Uzo Aduba portrays Suzanne in a scene from Netflix's "Orange Is the New Black" in the second season's third episode. PHOTO PROVIDED BY JESSICA MIGLIO FOR NETFLIX |
This is part of a weekly series of "Orange Is the New Black" recaps and reviews for the second season. Check back each week for two more episodes. To read about the previous episode, click here. To read about the next episode, click here.
Rating: 4 out of 5
Last season, I was left wanting more of “Crazy Eyes.” The show started her out as a distant and strange character, but in doing as “Orange Is the New Black” does best, she became more fleshed out.
Gone is the degrading, if slightly true, moniker of “Crazy Eyes.” Her name’s Suzanne, and she is a human and this is part of her story.
Just like the previous episode, the show reveals some of Suzanne’s past without focusing on the reason she’s in Litchfield. While these flashbacks show scenarios that many children deal with, they’re amplified by her mental illness.
We see a young Suzanne, who was adopted by an affluent white couple, struggle to accept her baby sister. Her mother is determined to make sure Suzanne fits in, and by doing this, makes her go to a sleepover with her sister years later. As she’s four years older than the others and hard to adjust in social situations, the girls ridicule her. Her stage fright appears at her high school graduation as she’s practically forced on stage.
These scenes aren’t meant to completely explain Suzanne and luckily, they don’t pinpoint her personality on just one moment in her childhood. It’s a culmination of these events, and it shows that her parents’ effort to ensure Suzanne would be normal drove her anxiety, focused around her skin color in a sea of white, to something more.

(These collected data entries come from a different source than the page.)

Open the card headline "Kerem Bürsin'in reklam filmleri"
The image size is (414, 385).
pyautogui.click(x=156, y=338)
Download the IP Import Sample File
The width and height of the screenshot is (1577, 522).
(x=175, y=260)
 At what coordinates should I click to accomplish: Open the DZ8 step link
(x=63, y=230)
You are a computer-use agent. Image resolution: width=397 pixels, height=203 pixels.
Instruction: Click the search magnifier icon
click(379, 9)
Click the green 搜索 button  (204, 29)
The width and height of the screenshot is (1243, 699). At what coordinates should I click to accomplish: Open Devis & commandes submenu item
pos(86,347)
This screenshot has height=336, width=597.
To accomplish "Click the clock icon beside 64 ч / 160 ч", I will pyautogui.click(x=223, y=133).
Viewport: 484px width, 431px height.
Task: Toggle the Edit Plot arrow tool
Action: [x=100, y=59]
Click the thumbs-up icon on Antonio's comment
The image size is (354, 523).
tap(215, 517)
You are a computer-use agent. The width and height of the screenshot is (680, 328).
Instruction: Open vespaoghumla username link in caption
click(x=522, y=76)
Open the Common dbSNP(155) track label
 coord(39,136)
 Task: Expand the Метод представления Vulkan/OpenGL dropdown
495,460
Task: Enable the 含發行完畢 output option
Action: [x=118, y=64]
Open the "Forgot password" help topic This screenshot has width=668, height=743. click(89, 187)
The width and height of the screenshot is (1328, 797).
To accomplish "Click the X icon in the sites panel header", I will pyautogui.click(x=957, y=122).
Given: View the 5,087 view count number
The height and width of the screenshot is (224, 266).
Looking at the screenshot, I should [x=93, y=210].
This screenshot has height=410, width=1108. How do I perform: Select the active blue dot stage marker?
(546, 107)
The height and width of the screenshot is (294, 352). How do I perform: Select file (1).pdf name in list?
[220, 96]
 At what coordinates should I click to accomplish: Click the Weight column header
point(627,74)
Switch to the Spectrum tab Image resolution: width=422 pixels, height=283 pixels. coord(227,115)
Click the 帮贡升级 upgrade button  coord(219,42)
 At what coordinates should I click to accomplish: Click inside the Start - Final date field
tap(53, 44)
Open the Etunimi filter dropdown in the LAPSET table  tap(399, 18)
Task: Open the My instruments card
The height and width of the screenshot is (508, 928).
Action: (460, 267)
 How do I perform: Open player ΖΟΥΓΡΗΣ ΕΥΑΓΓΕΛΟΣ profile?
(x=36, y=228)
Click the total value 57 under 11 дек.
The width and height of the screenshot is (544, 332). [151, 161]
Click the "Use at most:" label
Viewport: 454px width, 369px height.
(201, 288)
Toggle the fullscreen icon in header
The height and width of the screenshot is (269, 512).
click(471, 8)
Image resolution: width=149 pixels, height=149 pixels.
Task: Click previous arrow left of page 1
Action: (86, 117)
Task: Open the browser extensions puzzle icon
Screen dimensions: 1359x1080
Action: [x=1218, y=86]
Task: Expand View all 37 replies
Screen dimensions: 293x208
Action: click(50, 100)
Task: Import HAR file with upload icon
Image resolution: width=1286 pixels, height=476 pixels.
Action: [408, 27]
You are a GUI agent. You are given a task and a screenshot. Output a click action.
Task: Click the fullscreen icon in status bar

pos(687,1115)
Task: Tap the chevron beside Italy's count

That’s not to say her parents were evil. They just wanted their daughter to fit in, to overcome the difficulties she faced in society. Sadly, her struggles were seen as typical issues and not addressed as they should have been.
The high school stage fright flashback is spliced in with a flashback of last season’s Christmas pageant, an obvious parallel of the situations. In the Litchfield scene, we see Suzanne race out into the yard and project her mother onto Piper. This is how Piper is stopped from damaging Pennsatucky past the point of return and how the fight seemed more fair, as Suzanne punches Piper while screaming, “no more.”
Suzanne, played by Uzo Aduba, runs into the yard to see Piper, played by Taylor Schilling, punching Pennsatucky in a flashback. PHOTO PROVIDED BY JESSICA MIGLIO FOR NETFLIX |
In present day, Vee emerges as a type of mother figure for Suzanne, and a very manipulative one. But Vee treats Suzanne with patience and respect. She builds up Suzanne’s self-worth — “Everybody else around here underestimates you. Not me.” — and it’s hard to not like Vee for this. Of course, she’s using Suzanne in her run for power in the prison and stirring the pot with Red and the stale cigarettes.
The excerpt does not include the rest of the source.